Evasão de divisas – Suspensa ordem de prisão de bispos da Renascer

por Priscyla Costa

Está suspenso o decreto de prisão preventiva expedido contra Estevam e Sônia Hernandes, pelo crime de evasão de divisas. A decisão é da 5ª Turma do Superior Tribunal de Justiça.

Sônia e Estavam Hernandes foram presos no aeroporto de Miami, Estados Unidos, em janeiro de 2007. Ao entrar no país, o casal declarou que não levava dinheiro além do limite de US$ 10 mil dólares, permitido pela lei. Submetidos a revista, a polícia do aeroporto encontrou US$ 56 mil escondidos entre os pertences do casal. Com base nessa descoberta, o Ministério Público Federal apresentou denúncia contra o casal por evasão de divisas.

Nos Estados Unidos, o casal foi condenado pelo crime de “contrabando de dinheiro” e cumpre pena de reclusão. A defesa alega que os valores citados na denúncia oferecida à Justiça brasileira “foram devidamente declarados, tendo sido recolhidos todos os impostos a eles referentes”.

A primeira prisão preventiva referente ao crime de evasão de divisas (artigo 1º, inciso VII da Lei 9.613/98 — dispõe sobre os crimes de lavagem ou ocultação de bens, direitos e valores) foi suspensa por decisão da mesma 5ª Turma do STJ. Um novo pedido de prisão foi feito e deferido pela 1ª Vara Criminal de São Paulo. Contra esse segundo decreto, a defesa recorreu ao Tribunal de Justiça, que manteve a ordem. Por isso o caso chegou ao Superior Tribunal de Justiça.

A relatora, ministra Laurita Vaz, classificou esse decreto de prisão como “medida extrema”. Para a ministra, o argumento de que o casal tentou entrar nos EUA com US$ 56 mil para “custear a vida fora do Brasil” não tem razoabilidade.

- [Exercícios]
1. Responda com base no texto:
(a) Onde e quando Estevam e Sônia Hernandes foram presos?
(b) Que quantia a polícia encontrou escondida entre os pertences do casal?
(c) Quem é a relatora do caso no Superior Tribunal de Justiça?
2. Quais são todas as pessoas mencionadas pelo nome no texto?
3. Retome o texto sobre a prisão dos bispos da Renascer e continue-o a partir da última frase.

- [Linhas de dados]
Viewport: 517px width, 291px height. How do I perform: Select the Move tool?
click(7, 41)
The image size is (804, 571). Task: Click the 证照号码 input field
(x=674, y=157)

- [Respostas]
1.
(a) No aeroporto de Miami, nos Estados Unidos, em janeiro de 2007.
(b) US$ 56 mil.
(c) A ministra Laurita Vaz.

2. Priscyla Costa, Estevam Hernandes, Sônia Hernandes, Laurita Vaz

3.
“Esse fato não é o bastante, por si só, para subsidiar um decreto de prisão preventiva lastreado na presunção de que estariam os réus preparando meios para uma fuga. Se fosse esse mesmo o propósito, é razoável supor que seus bens naquele país, avaliados em US$ 465 mil, já serviriam para viabilizá-lo, sendo que tal circunstância não ensejou, antes, a medida cautelar extrema. Medida extrema que se apresenta desproporcional e sem base fática concreta suficiente para justificá-la”, considerou.

“Nesse contexto, creio ser desproporcional a medida e sem base fática concreta suficiente para justificá-la”, concluiu a ministra.

Leia a decisão

HABEAS CORPUS Nº 75.818 – SP (2007⁄0017624-3)

RELATÓRIO

EXMA. SRA. MINISTRA LAURITA VAZ:

Trata-se de Habeas Corpus, com pedido de liminar, impetrado em favor de ESTEVAN HERNANDES FILHO e SÔNIA HADDAD MORAES HERNANDES, em face de decisão do Desembargador Relator do Habeas Corpus n.º 1049.112.3⁄2, em trâmite no Tribunal de Justiça do Estado de São Paulo, que indeferiu o pedido de liminar, mantendo o decreto de prisão preventiva exarado pelo Juízo de primeiro grau.

Em 31 de julho de 2006, os ora Pacientes, intitulados bispos e fundadores da Igreja Renascer em Cristo, foram denunciados, juntamente com outros, como incursos no art. 1.º, inciso VII, da Lei n.º 9.613⁄98, por suposta lavagem de dinheiro e ocultação de bens, por meio de organização criminosa pretensamente instalada na Igreja que lideram e em empresas a ela ligadas.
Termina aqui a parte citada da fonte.